エルファンドは何度も道を振り返り、リルエルス庄を見詰めている。
「エルファンド、どうした?」
「結局、キースに会えなかった」
ダニエとハルシは顔を見合わせ、馬上のエルファンドを見上げた。
「助けに行ったじゃねえか」
「助けて帰ってきてからだよ。あれから今日までの一週間、最低限の情報しかもらえなかった」
エルファンドは昨日、ミゼルナ家を訪れ、帰城報告序でにキースに面会を申し出てみたが、キースの姉達は顔を見せる事さえ頑なに拒んだ。

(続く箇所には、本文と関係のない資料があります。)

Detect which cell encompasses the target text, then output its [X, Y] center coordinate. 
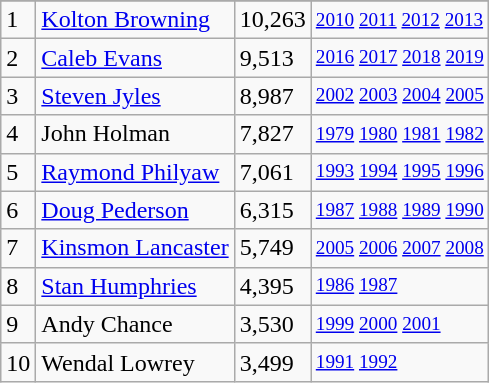
4,395 [272, 286]
1979 1980 1981 1982 [400, 134]
1 [18, 20]
Doug Pederson [135, 210]
2005 2006 2007 2008 [400, 248]
Kolton Browning [135, 20]
8,987 [272, 96]
4 [18, 134]
9 [18, 324]
3,499 [272, 362]
7 [18, 248]
10 [18, 362]
Wendal Lowrey [135, 362]
6,315 [272, 210]
Andy Chance [135, 324]
8 [18, 286]
1991 1992 [400, 362]
Stan Humphries [135, 286]
Raymond Philyaw [135, 172]
2002 2003 2004 2005 [400, 96]
John Holman [135, 134]
7,827 [272, 134]
1986 1987 [400, 286]
3 [18, 96]
2010 2011 2012 2013 [400, 20]
1987 1988 1989 1990 [400, 210]
7,061 [272, 172]
2016 2017 2018 2019 [400, 58]
6 [18, 210]
9,513 [272, 58]
Steven Jyles [135, 96]
10,263 [272, 20]
1999 2000 2001 [400, 324]
5 [18, 172]
3,530 [272, 324]
Kinsmon Lancaster [135, 248]
Caleb Evans [135, 58]
2 [18, 58]
5,749 [272, 248]
1993 1994 1995 1996 [400, 172]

「そのキースって子供、まだ、目を覚ましてないって話だけど」
「そう。ずーっと一週間眠りっ放し。ティコさんは心配しなくていいって言ってたけど、眠りっ放しのキースをおいて、視察救援に向かった」
ダニエはエルファンドの険しい横顔を見やる。
「万能医者がそう言うんなら、大丈夫なんじゃないか?」
「エルファンドは、起きたその後が心配なんだろ?」
ハルシの言葉にダニエは馬越しに驚いた。
「は? 起きた後? なんで、心配するんだ? 起きたら普通、順調に回復してくだろ?」
エルファンドはハルシを見詰める。ハルシもエルファンドを見詰めていた。
「ハルシ。なんか知ってるのか?」
ハルシは補助手綱を持ち直し、苦笑いを浮かべた。
「キース君の事は知らないよ。ほら、お前の腕輪と似たような枷を付けているダチがいるって話したよな」
エルファンドはハルシに頷いた。
「確か研究員だったとか」
「そう。そいつもね、ガキの頃、風邪を拗らして、生死を彷徨った事あるんだけど、病気自体は治ったのに、三日間起きない事があってさ。起きたら、今度は人を寄せ付けなくなっちゃってさ」
ハルシは肩を竦ませた。
「後で聞いてみたら、良く分かんねえけど、起きた後の方が大変だったみたい。術力っていうの? それが不安定になっていて、勝手に他人を傷つけちゃったりしたらしいよ。そいつの家は根っからの術士家系だったから、あんまりデカい話にはならなかったみたいだけどね」
「そいつはあれ、魔光界直系術なのか?」
「じゃね? あいつのオヤジさん、魔光界の人間だから」
エルファンドは馬を反転させた。
「ダニエ、ハルシ、悪い。リルエルスに戻る」
「首を突っ込まない」
いつの間にか、エルファンド達の前にマックスウェルが微笑んでいた。
「マックスウェル様!」
ダニエとハルシは目を丸くして、声を上げた。
「一人でいらしたんですか!」
マックスウェルは二人に微笑み、黙っているエルファンドを見詰めた。
「だから、どんな事を見聞きしようが、戻ってくるなって言ったでしょ?」
「――しかし」
「いい、エルファンド。心配なのは分かるけど、戻ったところでキースに何が出来るの? 家族に何が出来るの? ずっと側にいる事すら出来ないのに、それ以上、関わってどうするの?」
エルファンドはマックスウェルを黙って見詰めた。
マックスウェルは軽く溜め息を吐き、後ろを振り返る。
「僕も今日でここに来るのは最後。キースはハルシの友人のようにはならないよ。撫子さんがそうならない為に一つになったんだし。キースに必要なのは、精神的配慮。出来るのは女家族だけだよ」
「どうして、女性家族だけなんですか?」
ハルシが首を傾げた。
「エルファンドがリルエルスを離れた直後に目が覚めてね。その場に駆け付けた自分の父親、兄、ガイルまで壁に吹き飛ばしたんだよ」
エルファンドは脳裏に領警邏達が弄ぶキースの姿が浮び、深く眉間に皺を寄せた。ダニエとハルシは首を傾げている。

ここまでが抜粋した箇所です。